Ну а если все-таки он психически… психически нездоров? Не шизофреник — при чем тут обязательно шизофрения? — но, допустим, переутомился на работе, с кем не случается?.. Почему-то не меньше предположения о том, что у него могут быть галлюцинации, Турецкого задело замечание Ирины, что он подолгу моет руки. Это еще что за фигня, никогда он такого за собой не замечал! И что это, спрашивается, означает? Пожалуй, несмотря на занятость, пора ознакомиться с материалом…
— Саша, что ты там делаешь?
Александр Борисович, точно ужаленный, отпрыгнул от полок с Ирининой психолого-психиатрической литературой, которая после эпизода на Горбушке изрядно возросла в количестве.
— Да вот, Ирочек, захотелось взять чего-нибудь на ночь полистать… Что-нибудь эдакое, развлекательное. Например, «Психиатрия в вопросах и ответах».
— А ты уверен, что это тебя не расстроит?

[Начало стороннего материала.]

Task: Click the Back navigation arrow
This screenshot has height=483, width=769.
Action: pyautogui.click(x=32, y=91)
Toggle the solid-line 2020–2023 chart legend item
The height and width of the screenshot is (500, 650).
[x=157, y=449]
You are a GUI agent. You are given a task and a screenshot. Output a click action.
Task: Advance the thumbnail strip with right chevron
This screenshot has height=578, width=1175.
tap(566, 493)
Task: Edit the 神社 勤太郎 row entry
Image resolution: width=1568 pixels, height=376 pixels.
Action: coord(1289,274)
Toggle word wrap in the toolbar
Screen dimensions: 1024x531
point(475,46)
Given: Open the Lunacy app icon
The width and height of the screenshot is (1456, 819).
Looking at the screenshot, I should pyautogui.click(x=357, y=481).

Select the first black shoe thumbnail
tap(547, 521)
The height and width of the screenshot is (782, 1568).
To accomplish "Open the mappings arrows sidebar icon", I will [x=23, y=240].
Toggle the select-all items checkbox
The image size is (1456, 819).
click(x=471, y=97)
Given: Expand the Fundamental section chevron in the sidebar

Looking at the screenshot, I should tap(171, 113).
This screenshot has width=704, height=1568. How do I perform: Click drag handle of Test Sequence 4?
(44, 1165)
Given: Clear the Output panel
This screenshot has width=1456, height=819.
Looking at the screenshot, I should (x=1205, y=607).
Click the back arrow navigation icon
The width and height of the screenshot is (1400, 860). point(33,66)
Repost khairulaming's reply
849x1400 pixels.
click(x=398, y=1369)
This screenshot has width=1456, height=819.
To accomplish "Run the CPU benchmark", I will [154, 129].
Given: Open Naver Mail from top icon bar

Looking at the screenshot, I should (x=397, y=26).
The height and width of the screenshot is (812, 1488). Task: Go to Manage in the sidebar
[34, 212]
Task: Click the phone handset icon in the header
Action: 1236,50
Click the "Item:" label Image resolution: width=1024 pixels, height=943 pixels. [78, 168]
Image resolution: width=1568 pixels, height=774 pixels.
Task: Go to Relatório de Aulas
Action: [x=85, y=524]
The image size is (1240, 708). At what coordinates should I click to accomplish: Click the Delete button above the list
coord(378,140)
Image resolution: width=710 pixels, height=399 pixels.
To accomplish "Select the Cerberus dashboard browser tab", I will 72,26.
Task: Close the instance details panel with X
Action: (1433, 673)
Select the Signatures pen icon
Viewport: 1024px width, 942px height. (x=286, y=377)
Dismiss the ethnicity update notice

После эпизода на Горбушке Ирина стала с мужем вежлива и предупредительна, как никогда прежде. «Боится, что я на нее с кухонным ножом брошусь», — подумал Турецкий и вспылил:
— Слушай, ничего меня не расстроит! Что ты там себе вбила в голову? Я спокоен, как Будда в нирване!
Ирина Генриховна, поджав губы, удалилась на свою территорию — в спальню под торшер. Александр Борисович остался в гостиной возле телевизора. По времени должны были уже идти новости, которые он ежевечерне включал, неизменно восхищаясь с оттенком брезгливости, как эффективно и нагло на разных каналах проделывается обработка общественного сознания — куда эффективнее и наглее, чем в советские времена! Однако сегодня прелестям отечественной тележурналистики Саша предпочел научные дебри психиатрии. И зачитался…
«А, пожалуй, Ирку можно понять, — выныривая из очередного справочника, подумал он. — Прелюбопытнейшее ведь, черт, чтение! Никакую художественную литературу и рядом не поставишь с этим голым, необработанным материалом. Вот, к примеру, описывается случай белой горячки, когда больной едет в поезде и слышит, что за стеной купе сговариваются его убить — то есть на самом деле этот разговор ему только в бреду мерещится. И фонарь за окном — поезд едет, а фонарь остается на месте… Ведь попробуй писатель вставить такой эпизод в роман, это показалось бы натяжкой, фальшью, а здесь, в справочнике, описано сухо, дотошно, но в этой сухости и дотошности есть что-то, от чего волосы дыбом встают. Если честно, я даже доволен, что Ирка читает такие вещи, а не любовные романы, как большинство дам в ее возрасте. Приятно лишний раз убедиться, что у меня очень умная жена. Вот если бы еще перестала диагнозы на меня навешивать, совсем была бы золото».